Yes, that's right. (Or more precisely, it would take no parameters and return None.)
when I have a scheduler counter built into the Python interpreter loop
I can see the attraction of having pre-emption built in this way -- it would indeed be extremely efficient.
But I think you need to make a decision about whether your tasklet model is going to be fundamentally pre-emptive or fundamentally non-pre-emptive, because, as I said before, the notion of switching to a specific tasklet is incompatible with pre-emptive scheduling.
If you want to go with a fundamentally pre-emptive model, I would suggest the following primitives:
t = tasklet(f) Creates a new tasklet executing f. The new tasklet is initially blocked.
t.block() Removes tasklet t from the set of runnable tasklets.
t.unblock() Adds tasklet t to the set of runnable tasklets.
current_tasklet() A built-in function which returns the currently running tasklet.
Using this model, a coroutine switch would be implemented using something like
def transfer(t): "Transfer from the currently running tasklet to t." t.unblock() current_tasklet().block()
although some locking may be needed in there somewhere. Have to think about that some more.

__TASK REQUIREMENTS__. Copy out the tasklet scheduling passage above word for word, everything from "But I think" down to "with pre-emptive scheduling.".

__DATASET EXTRACT__.
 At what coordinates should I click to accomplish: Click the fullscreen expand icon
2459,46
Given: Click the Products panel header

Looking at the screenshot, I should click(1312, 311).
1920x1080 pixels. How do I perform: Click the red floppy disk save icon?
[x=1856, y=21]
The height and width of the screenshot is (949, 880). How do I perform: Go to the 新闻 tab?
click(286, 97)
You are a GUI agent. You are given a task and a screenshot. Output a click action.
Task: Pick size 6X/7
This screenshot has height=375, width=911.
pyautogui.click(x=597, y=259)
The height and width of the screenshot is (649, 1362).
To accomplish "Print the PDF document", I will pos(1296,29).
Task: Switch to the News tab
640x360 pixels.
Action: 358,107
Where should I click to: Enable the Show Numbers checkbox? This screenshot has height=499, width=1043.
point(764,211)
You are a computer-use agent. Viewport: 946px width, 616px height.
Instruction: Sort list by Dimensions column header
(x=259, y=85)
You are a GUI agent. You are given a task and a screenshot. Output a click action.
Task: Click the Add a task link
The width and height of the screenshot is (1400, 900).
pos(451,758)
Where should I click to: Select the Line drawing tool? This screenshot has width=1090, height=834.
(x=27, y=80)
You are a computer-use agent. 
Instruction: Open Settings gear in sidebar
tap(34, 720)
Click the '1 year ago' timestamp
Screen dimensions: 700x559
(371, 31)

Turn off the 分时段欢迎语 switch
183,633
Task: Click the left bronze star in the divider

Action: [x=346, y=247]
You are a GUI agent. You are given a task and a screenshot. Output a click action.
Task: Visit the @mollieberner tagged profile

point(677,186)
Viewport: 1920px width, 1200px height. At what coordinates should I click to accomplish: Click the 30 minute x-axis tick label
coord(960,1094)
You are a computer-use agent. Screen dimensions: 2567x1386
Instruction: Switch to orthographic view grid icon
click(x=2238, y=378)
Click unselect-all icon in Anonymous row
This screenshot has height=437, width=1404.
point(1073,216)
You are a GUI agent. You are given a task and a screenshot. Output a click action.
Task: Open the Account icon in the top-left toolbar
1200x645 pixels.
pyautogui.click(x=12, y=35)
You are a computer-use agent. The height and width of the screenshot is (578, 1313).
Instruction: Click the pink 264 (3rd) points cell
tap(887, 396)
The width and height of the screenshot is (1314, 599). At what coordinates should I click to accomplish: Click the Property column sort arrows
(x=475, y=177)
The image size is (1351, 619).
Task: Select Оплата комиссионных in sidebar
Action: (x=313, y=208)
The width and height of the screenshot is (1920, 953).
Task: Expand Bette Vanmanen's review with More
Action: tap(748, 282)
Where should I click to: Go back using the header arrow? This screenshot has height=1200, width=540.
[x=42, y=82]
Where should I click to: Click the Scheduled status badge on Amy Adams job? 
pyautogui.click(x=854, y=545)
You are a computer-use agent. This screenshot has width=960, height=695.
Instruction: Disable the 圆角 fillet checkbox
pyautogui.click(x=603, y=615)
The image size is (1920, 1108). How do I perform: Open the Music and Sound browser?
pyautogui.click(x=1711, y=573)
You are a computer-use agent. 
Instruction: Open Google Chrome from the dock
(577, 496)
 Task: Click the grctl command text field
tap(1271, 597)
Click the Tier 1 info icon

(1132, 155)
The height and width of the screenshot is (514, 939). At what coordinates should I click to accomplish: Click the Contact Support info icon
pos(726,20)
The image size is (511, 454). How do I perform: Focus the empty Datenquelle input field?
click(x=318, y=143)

__EXERCISE RESULT__.
But I think you need to make a decision about whether your tasklet model is going to be fundamentally pre-emptive or fundamentally non-pre-emptive, because, as I said before, the notion of switching to a specific tasklet is incompatible with pre-emptive scheduling.